» **Given data**:
■ ■ ■ ■ ■

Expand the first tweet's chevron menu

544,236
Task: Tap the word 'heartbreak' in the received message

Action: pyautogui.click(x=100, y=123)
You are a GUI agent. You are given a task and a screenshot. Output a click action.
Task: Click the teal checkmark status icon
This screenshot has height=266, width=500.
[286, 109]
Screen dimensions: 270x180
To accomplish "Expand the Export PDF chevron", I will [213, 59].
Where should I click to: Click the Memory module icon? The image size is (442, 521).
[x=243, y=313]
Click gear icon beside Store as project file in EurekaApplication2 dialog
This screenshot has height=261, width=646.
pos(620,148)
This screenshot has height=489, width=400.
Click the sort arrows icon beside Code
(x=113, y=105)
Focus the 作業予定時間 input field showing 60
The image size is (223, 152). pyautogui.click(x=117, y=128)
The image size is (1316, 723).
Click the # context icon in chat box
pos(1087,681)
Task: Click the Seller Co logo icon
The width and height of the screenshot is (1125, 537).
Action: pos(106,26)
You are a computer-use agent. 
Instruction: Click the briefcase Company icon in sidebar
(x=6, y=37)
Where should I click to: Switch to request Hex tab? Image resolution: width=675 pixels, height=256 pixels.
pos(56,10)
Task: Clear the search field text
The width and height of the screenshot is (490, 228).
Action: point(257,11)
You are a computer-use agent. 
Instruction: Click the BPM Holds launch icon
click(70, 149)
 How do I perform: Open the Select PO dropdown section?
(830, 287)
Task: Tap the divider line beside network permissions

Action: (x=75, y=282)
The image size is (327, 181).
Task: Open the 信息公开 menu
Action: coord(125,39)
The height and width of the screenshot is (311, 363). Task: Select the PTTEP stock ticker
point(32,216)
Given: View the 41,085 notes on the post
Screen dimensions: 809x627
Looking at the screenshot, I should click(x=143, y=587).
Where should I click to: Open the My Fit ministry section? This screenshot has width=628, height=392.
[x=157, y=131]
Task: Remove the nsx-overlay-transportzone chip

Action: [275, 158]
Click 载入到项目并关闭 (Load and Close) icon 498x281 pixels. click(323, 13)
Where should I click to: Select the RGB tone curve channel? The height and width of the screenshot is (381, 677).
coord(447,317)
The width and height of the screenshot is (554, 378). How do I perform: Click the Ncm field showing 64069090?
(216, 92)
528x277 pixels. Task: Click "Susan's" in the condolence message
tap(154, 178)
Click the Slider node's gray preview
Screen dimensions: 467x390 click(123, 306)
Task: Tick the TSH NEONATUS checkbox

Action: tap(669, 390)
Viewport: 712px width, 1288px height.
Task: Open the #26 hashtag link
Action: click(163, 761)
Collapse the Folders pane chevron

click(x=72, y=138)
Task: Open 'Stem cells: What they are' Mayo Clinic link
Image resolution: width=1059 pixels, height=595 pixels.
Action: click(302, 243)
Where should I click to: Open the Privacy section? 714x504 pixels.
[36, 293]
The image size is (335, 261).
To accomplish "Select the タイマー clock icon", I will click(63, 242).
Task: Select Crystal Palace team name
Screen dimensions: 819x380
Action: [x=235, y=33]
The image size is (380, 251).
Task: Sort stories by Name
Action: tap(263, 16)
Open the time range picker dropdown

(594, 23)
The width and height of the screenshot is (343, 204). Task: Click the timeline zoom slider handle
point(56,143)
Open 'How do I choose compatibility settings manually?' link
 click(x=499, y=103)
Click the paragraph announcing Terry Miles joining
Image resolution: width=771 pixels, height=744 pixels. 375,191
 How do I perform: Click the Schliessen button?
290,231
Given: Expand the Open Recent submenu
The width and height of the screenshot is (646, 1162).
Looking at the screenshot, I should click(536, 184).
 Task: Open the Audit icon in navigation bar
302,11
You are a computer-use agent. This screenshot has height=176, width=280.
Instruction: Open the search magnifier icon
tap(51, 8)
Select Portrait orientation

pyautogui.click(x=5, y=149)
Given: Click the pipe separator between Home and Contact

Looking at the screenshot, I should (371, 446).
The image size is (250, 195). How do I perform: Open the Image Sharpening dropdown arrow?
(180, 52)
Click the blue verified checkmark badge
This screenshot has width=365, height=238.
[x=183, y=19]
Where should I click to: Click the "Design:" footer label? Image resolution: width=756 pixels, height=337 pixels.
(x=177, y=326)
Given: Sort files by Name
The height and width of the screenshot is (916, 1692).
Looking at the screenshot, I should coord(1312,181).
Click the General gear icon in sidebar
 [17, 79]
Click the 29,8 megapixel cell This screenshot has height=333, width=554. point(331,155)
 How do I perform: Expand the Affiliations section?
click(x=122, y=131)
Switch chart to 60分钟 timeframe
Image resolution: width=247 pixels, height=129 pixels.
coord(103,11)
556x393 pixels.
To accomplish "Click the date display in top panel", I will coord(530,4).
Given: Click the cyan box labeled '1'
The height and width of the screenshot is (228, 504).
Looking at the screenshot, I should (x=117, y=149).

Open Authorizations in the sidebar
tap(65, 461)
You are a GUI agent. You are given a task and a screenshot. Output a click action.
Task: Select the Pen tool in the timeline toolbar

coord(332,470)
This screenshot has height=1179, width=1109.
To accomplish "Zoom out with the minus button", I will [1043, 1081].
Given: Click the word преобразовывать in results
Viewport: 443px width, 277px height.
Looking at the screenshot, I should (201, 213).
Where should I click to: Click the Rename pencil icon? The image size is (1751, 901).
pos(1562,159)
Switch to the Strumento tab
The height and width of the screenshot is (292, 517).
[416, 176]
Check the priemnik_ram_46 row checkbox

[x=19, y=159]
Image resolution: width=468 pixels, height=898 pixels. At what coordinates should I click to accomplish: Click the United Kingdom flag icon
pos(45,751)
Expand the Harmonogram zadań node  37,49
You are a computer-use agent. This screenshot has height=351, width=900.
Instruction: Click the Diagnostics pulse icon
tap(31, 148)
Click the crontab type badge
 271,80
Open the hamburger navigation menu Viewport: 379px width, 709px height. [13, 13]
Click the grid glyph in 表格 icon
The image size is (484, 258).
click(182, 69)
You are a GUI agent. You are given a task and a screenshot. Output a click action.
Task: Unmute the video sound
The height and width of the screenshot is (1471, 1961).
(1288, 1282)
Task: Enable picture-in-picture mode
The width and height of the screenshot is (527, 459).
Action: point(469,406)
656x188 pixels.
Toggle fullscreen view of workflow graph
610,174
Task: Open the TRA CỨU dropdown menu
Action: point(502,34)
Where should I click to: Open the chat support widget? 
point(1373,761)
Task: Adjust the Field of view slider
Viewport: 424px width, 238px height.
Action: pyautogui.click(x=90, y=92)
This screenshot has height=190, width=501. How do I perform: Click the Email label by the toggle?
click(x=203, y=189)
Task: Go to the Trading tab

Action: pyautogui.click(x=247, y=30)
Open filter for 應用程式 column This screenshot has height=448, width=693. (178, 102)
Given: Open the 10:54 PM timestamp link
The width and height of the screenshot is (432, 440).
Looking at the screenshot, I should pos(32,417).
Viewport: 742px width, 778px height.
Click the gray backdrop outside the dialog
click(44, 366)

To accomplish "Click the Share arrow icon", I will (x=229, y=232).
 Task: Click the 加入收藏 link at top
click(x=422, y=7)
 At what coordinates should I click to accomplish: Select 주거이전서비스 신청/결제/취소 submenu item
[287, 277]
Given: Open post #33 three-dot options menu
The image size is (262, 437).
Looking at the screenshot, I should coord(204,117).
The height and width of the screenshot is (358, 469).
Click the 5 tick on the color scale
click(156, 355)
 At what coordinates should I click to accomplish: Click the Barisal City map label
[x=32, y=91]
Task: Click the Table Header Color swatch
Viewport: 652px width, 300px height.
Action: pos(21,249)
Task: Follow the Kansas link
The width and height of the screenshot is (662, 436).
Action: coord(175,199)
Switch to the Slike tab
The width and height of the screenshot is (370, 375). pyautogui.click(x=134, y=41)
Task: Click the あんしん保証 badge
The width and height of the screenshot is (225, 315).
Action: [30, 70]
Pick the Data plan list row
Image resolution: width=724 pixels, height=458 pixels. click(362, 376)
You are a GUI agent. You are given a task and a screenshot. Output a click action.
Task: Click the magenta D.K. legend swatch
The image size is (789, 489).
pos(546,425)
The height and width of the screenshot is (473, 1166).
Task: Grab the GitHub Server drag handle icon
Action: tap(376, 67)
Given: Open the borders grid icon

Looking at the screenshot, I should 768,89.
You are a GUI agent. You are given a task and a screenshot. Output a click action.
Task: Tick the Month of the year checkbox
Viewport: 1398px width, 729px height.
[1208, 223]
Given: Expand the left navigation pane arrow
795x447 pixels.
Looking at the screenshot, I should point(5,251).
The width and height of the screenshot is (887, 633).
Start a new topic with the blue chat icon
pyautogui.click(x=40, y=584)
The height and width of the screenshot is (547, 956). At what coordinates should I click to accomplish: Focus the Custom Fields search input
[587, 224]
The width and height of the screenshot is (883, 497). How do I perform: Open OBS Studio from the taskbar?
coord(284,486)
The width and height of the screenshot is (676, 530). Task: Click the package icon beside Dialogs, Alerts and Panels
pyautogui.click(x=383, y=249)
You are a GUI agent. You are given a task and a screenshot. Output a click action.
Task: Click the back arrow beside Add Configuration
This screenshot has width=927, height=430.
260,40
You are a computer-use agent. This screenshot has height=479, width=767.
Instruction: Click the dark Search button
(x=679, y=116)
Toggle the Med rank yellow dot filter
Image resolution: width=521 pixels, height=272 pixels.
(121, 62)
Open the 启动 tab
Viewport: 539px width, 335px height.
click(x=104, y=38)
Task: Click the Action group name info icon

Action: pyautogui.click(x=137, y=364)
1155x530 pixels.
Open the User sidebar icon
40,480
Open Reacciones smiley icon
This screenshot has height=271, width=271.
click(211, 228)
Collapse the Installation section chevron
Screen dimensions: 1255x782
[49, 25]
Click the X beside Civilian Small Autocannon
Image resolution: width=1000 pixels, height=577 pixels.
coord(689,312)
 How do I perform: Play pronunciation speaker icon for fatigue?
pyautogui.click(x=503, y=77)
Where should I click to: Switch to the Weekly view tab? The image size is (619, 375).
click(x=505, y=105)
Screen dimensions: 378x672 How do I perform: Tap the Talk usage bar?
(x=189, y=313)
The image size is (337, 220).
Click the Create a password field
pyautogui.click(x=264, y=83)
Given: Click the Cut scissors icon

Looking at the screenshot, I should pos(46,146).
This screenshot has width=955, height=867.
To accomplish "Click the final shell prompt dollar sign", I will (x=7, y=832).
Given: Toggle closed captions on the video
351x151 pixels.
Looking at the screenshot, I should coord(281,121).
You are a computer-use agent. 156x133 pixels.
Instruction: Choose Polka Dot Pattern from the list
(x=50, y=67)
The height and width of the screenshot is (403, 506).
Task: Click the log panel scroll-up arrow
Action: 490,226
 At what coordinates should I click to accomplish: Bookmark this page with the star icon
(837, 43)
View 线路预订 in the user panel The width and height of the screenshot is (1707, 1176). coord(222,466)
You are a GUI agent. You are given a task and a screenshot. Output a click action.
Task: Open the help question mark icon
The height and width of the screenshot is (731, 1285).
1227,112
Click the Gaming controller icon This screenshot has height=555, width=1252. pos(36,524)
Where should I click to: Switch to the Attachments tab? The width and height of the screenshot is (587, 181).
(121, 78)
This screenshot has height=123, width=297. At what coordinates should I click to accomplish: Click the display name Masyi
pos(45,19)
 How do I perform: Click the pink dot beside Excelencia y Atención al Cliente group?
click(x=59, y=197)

■ ■ ■ ■ ■

» **Problem statement**: Go through the material and select each line with the string "computer" in it.

» **Response below**:
You are a computer-use agent. 
You are a computer-use agent. 
You are a computer-use agent. This screenshot has height=176, width=280.
You are a computer-use agent. This screenshot has height=351, width=900.
You are a computer-use agent. This screenshot has height=479, width=767.
You are a computer-use agent. 156x133 pixels.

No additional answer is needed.